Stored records
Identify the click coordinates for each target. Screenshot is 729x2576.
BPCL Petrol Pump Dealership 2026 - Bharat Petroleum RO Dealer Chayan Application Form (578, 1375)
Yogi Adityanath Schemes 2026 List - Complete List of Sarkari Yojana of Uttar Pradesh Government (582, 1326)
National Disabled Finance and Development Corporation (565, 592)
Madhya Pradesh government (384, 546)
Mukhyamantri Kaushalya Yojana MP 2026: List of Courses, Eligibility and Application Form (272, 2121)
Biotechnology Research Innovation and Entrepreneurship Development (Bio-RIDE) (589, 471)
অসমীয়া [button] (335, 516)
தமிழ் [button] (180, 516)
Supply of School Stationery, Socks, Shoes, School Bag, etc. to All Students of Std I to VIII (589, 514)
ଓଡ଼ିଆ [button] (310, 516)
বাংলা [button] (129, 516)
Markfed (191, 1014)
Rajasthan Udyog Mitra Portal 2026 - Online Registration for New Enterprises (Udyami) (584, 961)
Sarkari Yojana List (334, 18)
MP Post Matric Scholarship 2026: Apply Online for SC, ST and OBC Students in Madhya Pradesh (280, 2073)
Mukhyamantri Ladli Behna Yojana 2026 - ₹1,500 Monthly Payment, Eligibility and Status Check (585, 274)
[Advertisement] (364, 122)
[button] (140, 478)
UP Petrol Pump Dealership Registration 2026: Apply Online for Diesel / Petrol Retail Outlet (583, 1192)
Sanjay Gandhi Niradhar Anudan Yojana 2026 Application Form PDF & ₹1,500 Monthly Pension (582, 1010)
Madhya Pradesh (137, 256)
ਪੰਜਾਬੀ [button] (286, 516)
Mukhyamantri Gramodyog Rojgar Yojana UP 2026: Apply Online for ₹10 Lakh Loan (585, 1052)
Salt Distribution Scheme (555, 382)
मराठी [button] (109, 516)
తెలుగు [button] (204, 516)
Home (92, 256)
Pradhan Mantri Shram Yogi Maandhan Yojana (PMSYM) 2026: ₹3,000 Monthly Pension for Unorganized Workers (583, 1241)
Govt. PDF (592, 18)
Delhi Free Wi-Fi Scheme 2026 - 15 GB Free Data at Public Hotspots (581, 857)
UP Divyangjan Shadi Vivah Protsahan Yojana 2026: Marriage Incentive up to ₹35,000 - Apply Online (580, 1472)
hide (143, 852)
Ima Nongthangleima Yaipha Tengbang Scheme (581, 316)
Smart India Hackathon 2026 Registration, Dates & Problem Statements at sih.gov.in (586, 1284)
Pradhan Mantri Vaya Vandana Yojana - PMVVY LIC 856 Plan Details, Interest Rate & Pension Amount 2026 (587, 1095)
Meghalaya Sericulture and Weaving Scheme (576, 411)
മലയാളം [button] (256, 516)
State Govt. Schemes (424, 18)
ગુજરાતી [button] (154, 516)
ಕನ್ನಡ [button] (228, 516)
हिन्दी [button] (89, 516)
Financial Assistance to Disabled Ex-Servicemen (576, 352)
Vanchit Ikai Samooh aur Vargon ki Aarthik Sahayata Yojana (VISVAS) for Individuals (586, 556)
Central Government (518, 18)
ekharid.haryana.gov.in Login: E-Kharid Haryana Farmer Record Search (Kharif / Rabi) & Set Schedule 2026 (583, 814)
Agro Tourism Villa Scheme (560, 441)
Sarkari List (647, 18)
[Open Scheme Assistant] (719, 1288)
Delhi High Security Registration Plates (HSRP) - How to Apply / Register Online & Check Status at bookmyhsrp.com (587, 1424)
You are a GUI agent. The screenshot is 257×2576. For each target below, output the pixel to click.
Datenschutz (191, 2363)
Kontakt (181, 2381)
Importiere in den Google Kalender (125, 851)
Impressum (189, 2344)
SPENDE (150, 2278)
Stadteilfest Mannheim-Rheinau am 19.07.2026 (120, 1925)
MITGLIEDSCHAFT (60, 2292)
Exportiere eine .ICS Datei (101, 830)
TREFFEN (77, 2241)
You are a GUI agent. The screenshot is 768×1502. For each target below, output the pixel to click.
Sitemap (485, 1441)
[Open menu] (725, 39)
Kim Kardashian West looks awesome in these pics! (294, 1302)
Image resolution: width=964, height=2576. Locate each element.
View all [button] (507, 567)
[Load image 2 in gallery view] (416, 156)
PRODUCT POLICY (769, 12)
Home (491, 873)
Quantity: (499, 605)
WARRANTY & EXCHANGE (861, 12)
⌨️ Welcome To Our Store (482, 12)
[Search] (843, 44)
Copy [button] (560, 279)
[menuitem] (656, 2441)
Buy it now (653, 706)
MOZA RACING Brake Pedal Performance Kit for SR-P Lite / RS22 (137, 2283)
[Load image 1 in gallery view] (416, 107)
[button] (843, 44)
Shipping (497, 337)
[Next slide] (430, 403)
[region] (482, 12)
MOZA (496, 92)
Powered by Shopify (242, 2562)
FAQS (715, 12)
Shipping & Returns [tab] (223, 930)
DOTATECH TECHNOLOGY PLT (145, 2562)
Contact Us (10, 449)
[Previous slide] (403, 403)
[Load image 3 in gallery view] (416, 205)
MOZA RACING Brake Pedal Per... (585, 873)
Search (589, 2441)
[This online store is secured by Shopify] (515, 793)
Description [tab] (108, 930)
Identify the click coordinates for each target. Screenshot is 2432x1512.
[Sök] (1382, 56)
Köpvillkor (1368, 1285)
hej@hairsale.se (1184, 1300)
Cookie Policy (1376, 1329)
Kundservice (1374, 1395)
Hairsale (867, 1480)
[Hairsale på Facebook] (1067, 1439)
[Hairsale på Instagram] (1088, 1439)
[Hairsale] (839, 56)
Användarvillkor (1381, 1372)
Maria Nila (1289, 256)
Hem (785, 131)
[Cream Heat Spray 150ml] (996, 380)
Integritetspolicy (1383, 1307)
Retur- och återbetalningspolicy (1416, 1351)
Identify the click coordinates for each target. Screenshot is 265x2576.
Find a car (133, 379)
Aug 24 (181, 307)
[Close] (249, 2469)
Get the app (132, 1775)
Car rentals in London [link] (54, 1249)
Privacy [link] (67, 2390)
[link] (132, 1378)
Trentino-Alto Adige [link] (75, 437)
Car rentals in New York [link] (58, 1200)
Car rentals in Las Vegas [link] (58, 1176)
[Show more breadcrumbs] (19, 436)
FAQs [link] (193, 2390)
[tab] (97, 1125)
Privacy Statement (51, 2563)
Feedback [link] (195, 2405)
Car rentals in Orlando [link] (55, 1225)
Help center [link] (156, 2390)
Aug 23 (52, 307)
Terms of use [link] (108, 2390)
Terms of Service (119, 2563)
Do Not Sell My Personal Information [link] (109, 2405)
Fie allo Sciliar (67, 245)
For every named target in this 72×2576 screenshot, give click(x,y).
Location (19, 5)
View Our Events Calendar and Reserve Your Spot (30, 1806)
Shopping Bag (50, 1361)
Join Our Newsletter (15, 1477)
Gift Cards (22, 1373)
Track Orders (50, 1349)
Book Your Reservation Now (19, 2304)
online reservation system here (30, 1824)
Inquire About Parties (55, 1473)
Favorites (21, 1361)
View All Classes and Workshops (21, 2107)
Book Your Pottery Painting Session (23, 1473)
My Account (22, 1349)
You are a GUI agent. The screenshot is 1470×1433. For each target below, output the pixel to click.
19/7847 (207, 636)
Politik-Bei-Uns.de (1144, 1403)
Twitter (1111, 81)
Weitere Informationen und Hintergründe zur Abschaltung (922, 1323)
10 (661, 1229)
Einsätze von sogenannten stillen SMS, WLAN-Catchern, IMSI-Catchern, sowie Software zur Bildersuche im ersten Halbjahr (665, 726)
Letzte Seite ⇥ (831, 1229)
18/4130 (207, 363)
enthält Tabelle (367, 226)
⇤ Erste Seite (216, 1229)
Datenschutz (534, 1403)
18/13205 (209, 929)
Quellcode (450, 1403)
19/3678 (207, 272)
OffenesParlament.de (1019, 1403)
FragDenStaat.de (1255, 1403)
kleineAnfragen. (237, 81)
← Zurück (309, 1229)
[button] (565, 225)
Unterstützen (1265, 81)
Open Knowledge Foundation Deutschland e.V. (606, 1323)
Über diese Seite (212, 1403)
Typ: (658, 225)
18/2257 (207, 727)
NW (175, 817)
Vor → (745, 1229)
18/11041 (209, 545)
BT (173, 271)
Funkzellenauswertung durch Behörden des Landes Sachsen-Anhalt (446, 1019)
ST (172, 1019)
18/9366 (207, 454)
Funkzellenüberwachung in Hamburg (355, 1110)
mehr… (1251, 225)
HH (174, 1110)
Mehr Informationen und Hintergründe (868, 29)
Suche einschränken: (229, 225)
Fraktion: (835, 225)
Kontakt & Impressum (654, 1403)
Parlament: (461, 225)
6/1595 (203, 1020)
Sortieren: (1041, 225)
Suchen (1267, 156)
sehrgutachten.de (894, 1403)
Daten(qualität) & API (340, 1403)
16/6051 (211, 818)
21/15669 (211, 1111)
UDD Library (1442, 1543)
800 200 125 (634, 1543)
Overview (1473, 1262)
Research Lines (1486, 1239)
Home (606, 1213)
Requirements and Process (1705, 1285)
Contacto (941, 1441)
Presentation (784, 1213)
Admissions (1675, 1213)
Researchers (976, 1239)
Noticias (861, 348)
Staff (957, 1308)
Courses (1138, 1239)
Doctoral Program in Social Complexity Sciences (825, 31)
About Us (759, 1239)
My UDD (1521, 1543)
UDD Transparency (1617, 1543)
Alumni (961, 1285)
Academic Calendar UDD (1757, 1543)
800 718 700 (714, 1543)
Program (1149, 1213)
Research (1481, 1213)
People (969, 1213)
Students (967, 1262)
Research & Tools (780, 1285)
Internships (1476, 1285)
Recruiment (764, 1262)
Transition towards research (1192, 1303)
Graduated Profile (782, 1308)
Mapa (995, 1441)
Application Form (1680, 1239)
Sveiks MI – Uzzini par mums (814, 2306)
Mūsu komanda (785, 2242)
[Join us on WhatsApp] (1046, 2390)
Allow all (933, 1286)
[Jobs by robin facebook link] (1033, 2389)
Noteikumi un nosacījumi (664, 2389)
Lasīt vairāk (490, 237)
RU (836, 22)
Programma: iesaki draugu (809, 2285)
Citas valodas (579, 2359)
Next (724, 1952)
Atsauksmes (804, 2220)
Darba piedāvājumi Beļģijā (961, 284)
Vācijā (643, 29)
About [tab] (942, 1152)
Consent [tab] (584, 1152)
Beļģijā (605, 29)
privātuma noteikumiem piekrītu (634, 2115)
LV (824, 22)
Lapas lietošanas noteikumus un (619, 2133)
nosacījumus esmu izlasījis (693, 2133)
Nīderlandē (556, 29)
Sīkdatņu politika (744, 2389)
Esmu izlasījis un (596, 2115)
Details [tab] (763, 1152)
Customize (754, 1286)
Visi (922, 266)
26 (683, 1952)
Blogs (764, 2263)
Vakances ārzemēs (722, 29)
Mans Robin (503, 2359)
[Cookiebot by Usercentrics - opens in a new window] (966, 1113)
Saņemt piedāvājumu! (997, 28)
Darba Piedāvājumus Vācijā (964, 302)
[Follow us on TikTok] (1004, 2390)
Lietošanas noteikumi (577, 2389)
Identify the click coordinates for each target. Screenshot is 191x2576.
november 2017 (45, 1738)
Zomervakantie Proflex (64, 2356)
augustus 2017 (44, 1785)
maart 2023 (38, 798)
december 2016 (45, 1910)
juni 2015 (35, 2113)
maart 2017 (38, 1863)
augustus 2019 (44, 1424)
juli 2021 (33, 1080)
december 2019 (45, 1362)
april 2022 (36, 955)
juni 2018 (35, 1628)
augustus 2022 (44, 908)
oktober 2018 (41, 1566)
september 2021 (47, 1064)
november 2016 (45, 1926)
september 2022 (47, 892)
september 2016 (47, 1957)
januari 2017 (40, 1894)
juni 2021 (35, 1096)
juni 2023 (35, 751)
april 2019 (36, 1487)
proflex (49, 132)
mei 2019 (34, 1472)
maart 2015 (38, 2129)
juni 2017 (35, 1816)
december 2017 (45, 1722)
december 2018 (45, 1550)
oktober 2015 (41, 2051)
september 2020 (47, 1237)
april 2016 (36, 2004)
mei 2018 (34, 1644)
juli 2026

The problem >>
Quote every line from the beginning of the entries up to and including the line that contains "తెలుగు [button] (204, 516)".

Written answer >>
Identify the click coordinates for each target. Screenshot is 729x2576.
BPCL Petrol Pump Dealership 2026 - Bharat Petroleum RO Dealer Chayan Application Form (578, 1375)
Yogi Adityanath Schemes 2026 List - Complete List of Sarkari Yojana of Uttar Pradesh Government (582, 1326)
National Disabled Finance and Development Corporation (565, 592)
Madhya Pradesh government (384, 546)
Mukhyamantri Kaushalya Yojana MP 2026: List of Courses, Eligibility and Application Form (272, 2121)
Biotechnology Research Innovation and Entrepreneurship Development (Bio-RIDE) (589, 471)
অসমীয়া [button] (335, 516)
தமிழ் [button] (180, 516)
Supply of School Stationery, Socks, Shoes, School Bag, etc. to All Students of Std I to VIII (589, 514)
ଓଡ଼ିଆ [button] (310, 516)
বাংলা [button] (129, 516)
Markfed (191, 1014)
Rajasthan Udyog Mitra Portal 2026 - Online Registration for New Enterprises (Udyami) (584, 961)
Sarkari Yojana List (334, 18)
MP Post Matric Scholarship 2026: Apply Online for SC, ST and OBC Students in Madhya Pradesh (280, 2073)
Mukhyamantri Ladli Behna Yojana 2026 - ₹1,500 Monthly Payment, Eligibility and Status Check (585, 274)
[Advertisement] (364, 122)
[button] (140, 478)
UP Petrol Pump Dealership Registration 2026: Apply Online for Diesel / Petrol Retail Outlet (583, 1192)
Sanjay Gandhi Niradhar Anudan Yojana 2026 Application Form PDF & ₹1,500 Monthly Pension (582, 1010)
Madhya Pradesh (137, 256)
ਪੰਜਾਬੀ [button] (286, 516)
Mukhyamantri Gramodyog Rojgar Yojana UP 2026: Apply Online for ₹10 Lakh Loan (585, 1052)
Salt Distribution Scheme (555, 382)
मराठी [button] (109, 516)
తెలుగు [button] (204, 516)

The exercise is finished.